Assignment: The expected output is exactly the lines below, starting at the line with "Task: Click Lighthouse" and ending at the line with "This screenshot has", both included; no other line belongs in it.

The records:
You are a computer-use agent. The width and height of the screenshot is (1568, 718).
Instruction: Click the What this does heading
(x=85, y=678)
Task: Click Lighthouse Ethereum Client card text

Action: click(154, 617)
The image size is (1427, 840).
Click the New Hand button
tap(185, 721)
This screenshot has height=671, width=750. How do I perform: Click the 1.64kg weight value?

==

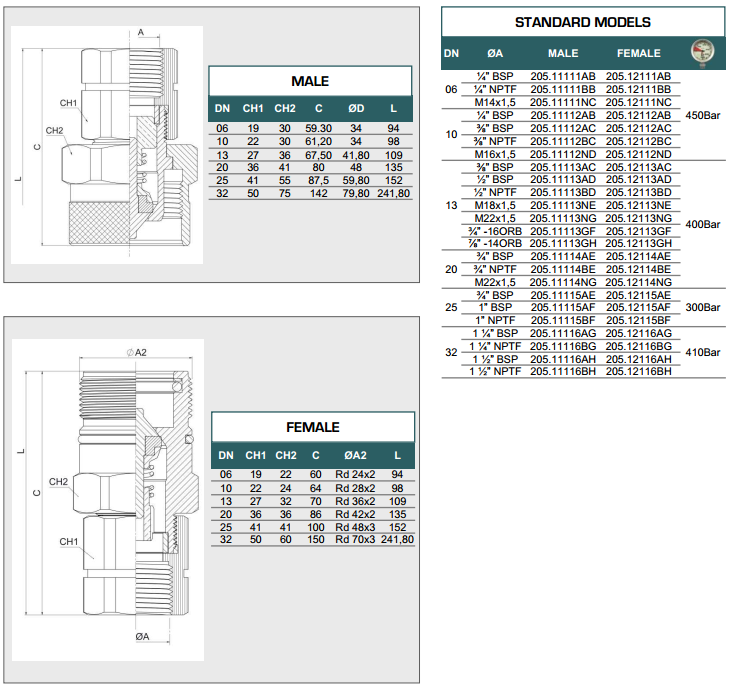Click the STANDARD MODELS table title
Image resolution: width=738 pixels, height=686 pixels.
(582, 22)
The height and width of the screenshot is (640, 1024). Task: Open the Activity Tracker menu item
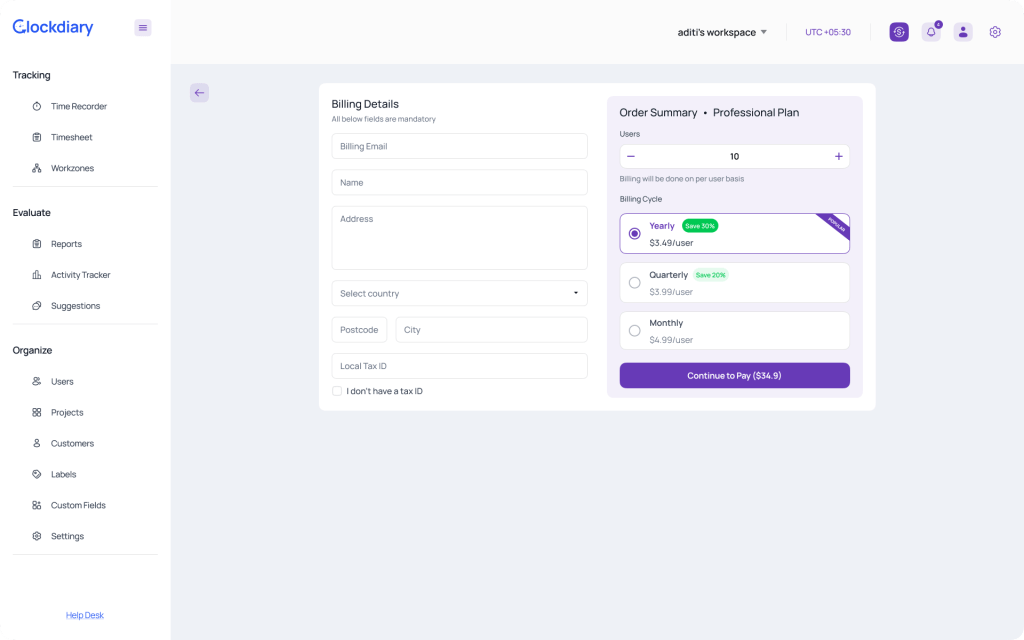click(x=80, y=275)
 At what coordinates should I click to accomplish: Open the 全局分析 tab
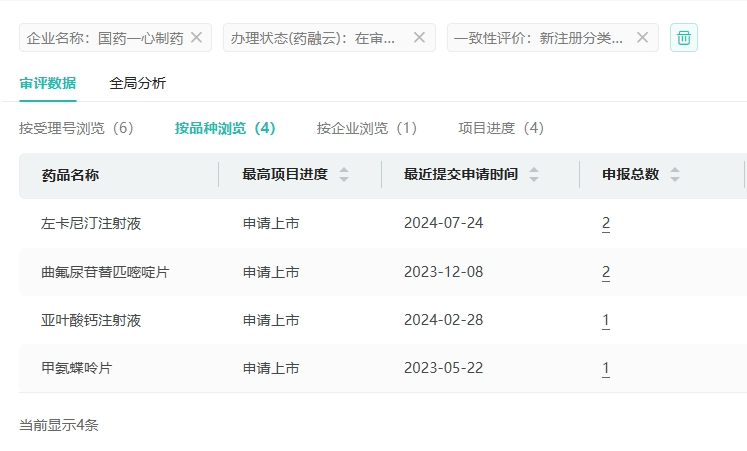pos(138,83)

Task result:
Task: Click Lighthouse Ethereum Client card text

Action: click(154, 617)
The image size is (1427, 840).
Click the New Hand button
tap(185, 721)
This screenshot has height=671, width=750. How do I perform: Click the 1.64kg weight value?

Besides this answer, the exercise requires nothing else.